Somewhere below, one line contains "Given: Open the Расписание ribbon tab" and a later line contains "Expand the chevron". Output those two lines and everything between them exactly, and nothing else.

··· Data ···

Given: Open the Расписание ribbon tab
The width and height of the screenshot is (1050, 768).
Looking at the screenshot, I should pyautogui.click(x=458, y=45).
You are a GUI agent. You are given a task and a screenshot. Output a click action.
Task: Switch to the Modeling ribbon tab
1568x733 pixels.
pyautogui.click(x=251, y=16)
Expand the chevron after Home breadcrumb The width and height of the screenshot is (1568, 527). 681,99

···
··· Data ···

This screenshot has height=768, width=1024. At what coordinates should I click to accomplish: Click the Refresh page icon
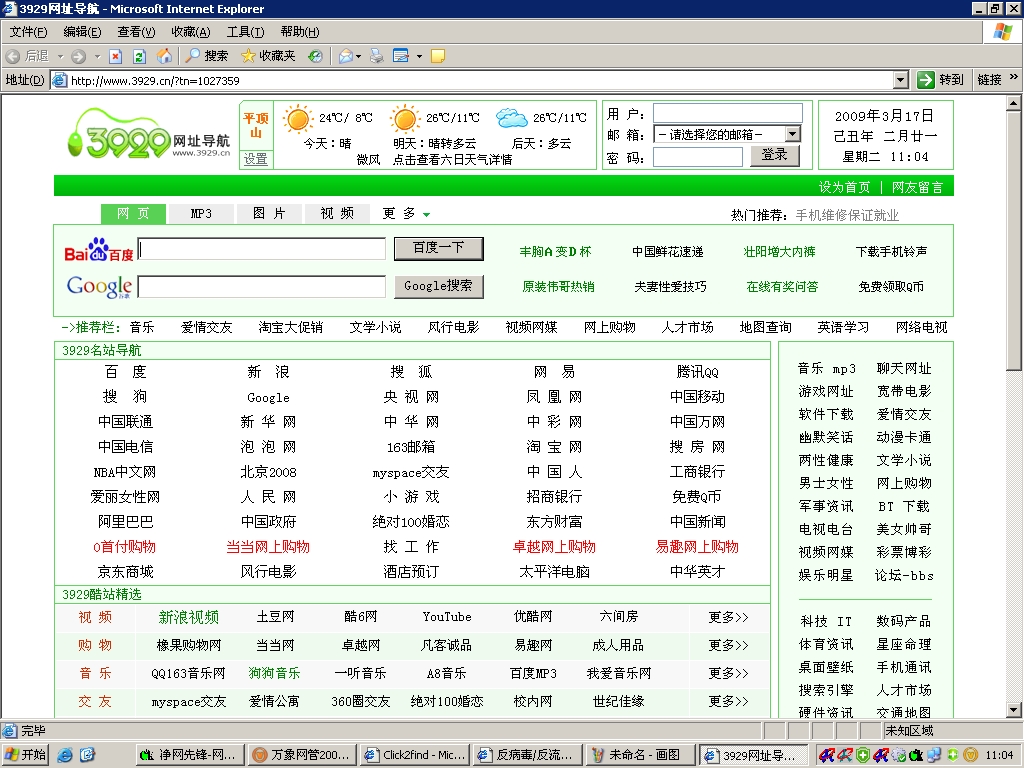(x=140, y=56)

···
··· Data ···

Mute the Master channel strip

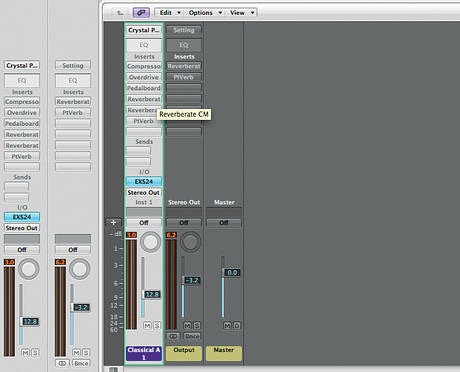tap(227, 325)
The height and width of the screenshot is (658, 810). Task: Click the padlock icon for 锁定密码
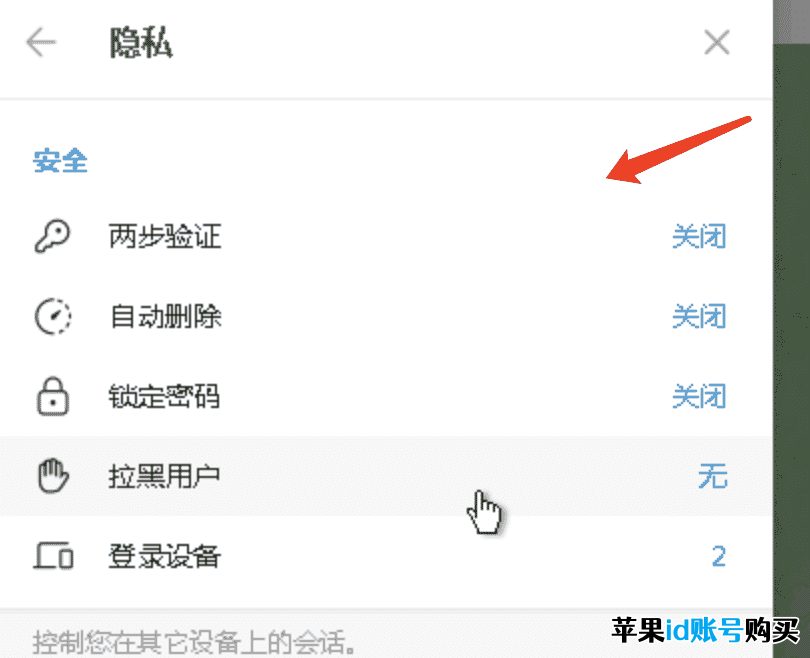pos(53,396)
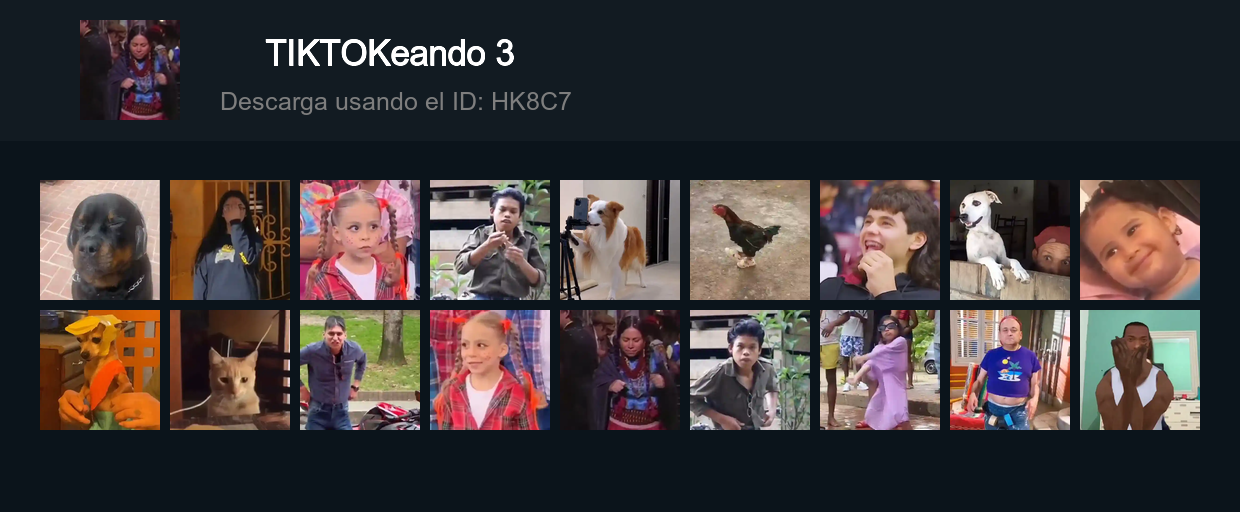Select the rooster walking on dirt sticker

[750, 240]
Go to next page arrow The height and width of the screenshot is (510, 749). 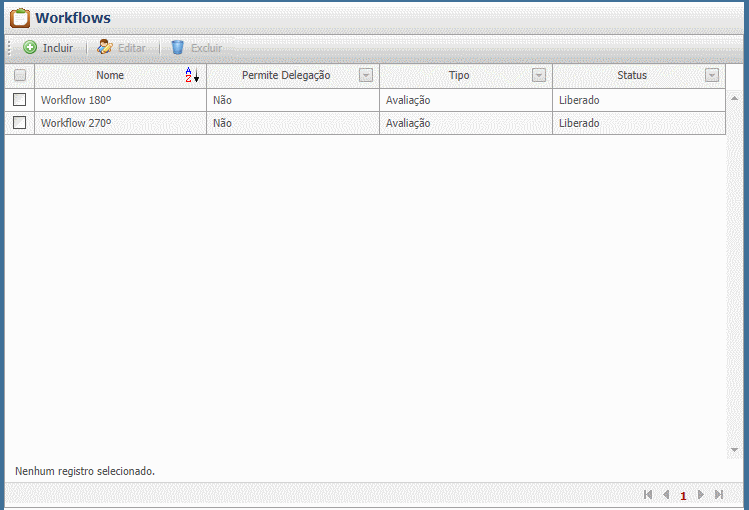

···

Result of this exercise:
Given: Open the Расписание ribbon tab
The width and height of the screenshot is (1050, 768).
Looking at the screenshot, I should pyautogui.click(x=458, y=45).
You are a GUI agent. You are given a task and a screenshot. Output a click action.
Task: Switch to the Modeling ribbon tab
1568x733 pixels.
pyautogui.click(x=251, y=16)
Expand the chevron after Home breadcrumb The width and height of the screenshot is (1568, 527). 681,99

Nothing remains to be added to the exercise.